Shares: When you buy shares of a single company, you are exposed to the performance and risks of that specific company. If the company performs well, your investment may grow, but if it performs poorly, you may incur losses.
Risk:
Mutual Funds: The risk in mutual funds is spread across the entire portfolio of holdings, which can reduce individual company risk. However, depending on the fund's asset allocation, it may still carry risks associated with market fluctuations and the performance of the underlying assets.
Shares: Investing in individual company shares can be riskier as it depends on the company's performance and market conditions. The fortunes of a single company can have a significant impact on the value of your investment.
Management:
Mutual Funds: Mutual funds are managed by professional fund managers who make decisions on asset allocation and security selection based on the fund's investment objective.

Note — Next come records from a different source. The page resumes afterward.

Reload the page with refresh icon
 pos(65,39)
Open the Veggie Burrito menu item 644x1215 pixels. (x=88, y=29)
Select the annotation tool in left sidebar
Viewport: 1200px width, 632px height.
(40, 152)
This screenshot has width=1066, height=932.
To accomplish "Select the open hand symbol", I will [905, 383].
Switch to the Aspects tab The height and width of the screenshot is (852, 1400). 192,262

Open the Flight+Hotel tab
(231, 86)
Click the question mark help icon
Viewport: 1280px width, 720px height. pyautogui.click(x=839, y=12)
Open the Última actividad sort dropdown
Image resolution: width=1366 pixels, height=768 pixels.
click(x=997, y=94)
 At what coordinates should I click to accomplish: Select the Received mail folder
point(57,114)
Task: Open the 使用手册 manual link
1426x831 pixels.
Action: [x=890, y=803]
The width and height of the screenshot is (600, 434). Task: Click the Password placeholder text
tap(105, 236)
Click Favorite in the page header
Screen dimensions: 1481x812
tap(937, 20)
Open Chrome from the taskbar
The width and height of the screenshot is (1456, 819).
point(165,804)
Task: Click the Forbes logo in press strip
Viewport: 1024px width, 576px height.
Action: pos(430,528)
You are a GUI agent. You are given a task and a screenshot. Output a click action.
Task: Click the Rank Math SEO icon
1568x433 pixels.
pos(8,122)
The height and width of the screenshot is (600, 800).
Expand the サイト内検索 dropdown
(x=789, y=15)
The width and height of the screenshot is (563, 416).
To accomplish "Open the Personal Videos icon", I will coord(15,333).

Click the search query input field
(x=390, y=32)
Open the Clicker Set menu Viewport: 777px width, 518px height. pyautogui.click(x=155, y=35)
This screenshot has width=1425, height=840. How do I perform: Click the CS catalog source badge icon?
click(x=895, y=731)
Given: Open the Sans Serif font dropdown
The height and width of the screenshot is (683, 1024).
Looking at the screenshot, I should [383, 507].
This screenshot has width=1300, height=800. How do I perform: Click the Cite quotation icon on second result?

Shares: When you own shares of a company, you don't have direct control over its management decisions. Shareholders can vote on certain company matters, but the day-to-day management is the responsibility of the company's board of directors and executives.
Liquidity:
Mutual Funds: Mutual funds can be bought or sold at the end-of-day net asset value (NAV) price, which is calculated after the market closes. They offer daily liquidity, meaning you can buy or sell your fund shares at the end of each trading day.
Shares: Individual company shares can be bought or sold during market hours through stock exchanges. They offer real-time liquidity during market hours.
Entry Investment:
Mutual Funds: Mutual funds typically have a minimum investment requirement, which can vary depending on the fund and the investment platform.
Shares: Shares can be purchased in any quantity, and the price per share is determined by the stock market.
In summary, mutual funds offer diversification, professional management, and daily liquidity, making them a popular choice for many investors seeking a diversified portfolio without having to buy individual securities. On the other hand, shares provide direct ownership and potential higher risks and rewards associated with investing in individual companies. The choice between mutual funds and shares depends on an investor's financial goals, risk tolerance, and investment preferences.